Commentary | Jobs and Unemployment

Temp jobs are not the new norm

This piece originally appeared on U.S. News & World Report’s website

I keep getting asked about the growth in temporary help jobs in this recovery, and the people doing the asking seem to expect that I will be very concerned about it. I’m not.

The temporary help services industry has indeed seen relatively fast growth in this recovery, adding over 650,000 jobs since the end of the recession in the summer of 2009. However, temporary help services shed over 900,000 jobs between the summer of 2006 and the summer of 2009. When employers see demand for their goods and services fall and they need to cut back, the first workers they let go are workers from temporary help agencies. In the lead up to the Great Recession, employment in temporary help agencies started to decline in the fall of 2006, whereas overall employment didn’t start to fall until more than a year after that. The flip side of this coin is that following a recession, when employers begin to see a pickup in demand for their goods and services and need to hire, often they will first hire temporary workers to test the waters of a recovery. Employment in temporary help services began to grow in September 2009, whereas the broader labor market didn’t start adding jobs in this recovery until March 2010.

The figure below helps shed some light on this issue by presenting the share of overall employment that is in the temporary help services industry. In 2006, 1.9 percent of all jobs were in temporary help services. That dropped to 1.3 percent by the summer of 2009, as temporary help services saw much greater job loss during the downturn than the broader labor market. The temporary help services industry has seen faster job growth in the recovery than the broader labor market but, as I mentioned before, it had more to make up. Currently, 1.8 percent of all jobs are in temporary help services, still slightly below its prerecession level.

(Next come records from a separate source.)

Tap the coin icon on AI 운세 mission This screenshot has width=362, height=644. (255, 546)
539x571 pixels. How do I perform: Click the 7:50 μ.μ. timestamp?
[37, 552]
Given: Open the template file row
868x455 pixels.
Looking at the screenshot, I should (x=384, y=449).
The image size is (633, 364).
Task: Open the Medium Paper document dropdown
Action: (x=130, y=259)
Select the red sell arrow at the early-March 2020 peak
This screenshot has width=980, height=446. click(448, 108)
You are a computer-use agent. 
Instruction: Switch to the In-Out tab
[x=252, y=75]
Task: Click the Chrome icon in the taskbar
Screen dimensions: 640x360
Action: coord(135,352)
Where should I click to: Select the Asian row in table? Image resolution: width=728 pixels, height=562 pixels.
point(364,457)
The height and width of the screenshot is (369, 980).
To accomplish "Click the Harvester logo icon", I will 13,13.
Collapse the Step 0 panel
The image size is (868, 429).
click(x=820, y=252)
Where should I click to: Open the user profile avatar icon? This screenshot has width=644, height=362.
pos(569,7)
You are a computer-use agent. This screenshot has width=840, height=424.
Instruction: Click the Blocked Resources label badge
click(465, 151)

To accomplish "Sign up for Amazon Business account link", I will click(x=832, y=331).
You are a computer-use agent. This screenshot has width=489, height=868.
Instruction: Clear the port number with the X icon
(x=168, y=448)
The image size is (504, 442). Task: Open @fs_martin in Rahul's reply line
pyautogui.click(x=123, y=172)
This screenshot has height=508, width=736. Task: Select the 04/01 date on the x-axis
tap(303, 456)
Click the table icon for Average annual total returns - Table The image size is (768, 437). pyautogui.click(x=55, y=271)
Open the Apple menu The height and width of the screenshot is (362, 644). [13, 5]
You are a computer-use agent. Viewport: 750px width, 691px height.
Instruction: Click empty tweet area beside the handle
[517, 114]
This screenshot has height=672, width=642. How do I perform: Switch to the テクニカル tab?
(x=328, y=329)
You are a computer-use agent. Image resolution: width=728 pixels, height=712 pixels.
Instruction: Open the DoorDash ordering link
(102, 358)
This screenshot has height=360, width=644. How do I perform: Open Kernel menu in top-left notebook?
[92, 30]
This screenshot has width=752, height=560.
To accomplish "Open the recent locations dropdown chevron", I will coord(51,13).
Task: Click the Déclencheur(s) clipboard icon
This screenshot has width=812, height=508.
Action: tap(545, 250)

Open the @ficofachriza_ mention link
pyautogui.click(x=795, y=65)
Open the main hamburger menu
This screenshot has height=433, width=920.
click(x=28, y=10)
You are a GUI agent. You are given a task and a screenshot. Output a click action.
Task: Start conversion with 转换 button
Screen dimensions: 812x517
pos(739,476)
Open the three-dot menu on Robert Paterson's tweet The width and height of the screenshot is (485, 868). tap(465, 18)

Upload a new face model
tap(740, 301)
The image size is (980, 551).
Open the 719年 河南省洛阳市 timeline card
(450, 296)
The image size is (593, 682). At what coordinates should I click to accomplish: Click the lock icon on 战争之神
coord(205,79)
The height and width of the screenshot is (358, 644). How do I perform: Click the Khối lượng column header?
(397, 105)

I am extremely concerned about many things in today’s labor market. The lack of broad-based robust jobs growth means more individuals and families will face lengthy employment and earnings instability. Furthermore, persistent high unemployment puts serious downward pressure on the wage growth of people with jobs, because employers don’t have to pay substantial wage increases to keep the workers they need when workers don’t have outside options (for more on this see this post). So I am indeed concerned that high unemployment is eroding worker bargaining power and job quality. At this point, however, I am not at all concerned that temporary help jobs are taking over; they currently comprise a smaller share of employment than they did before the recession started.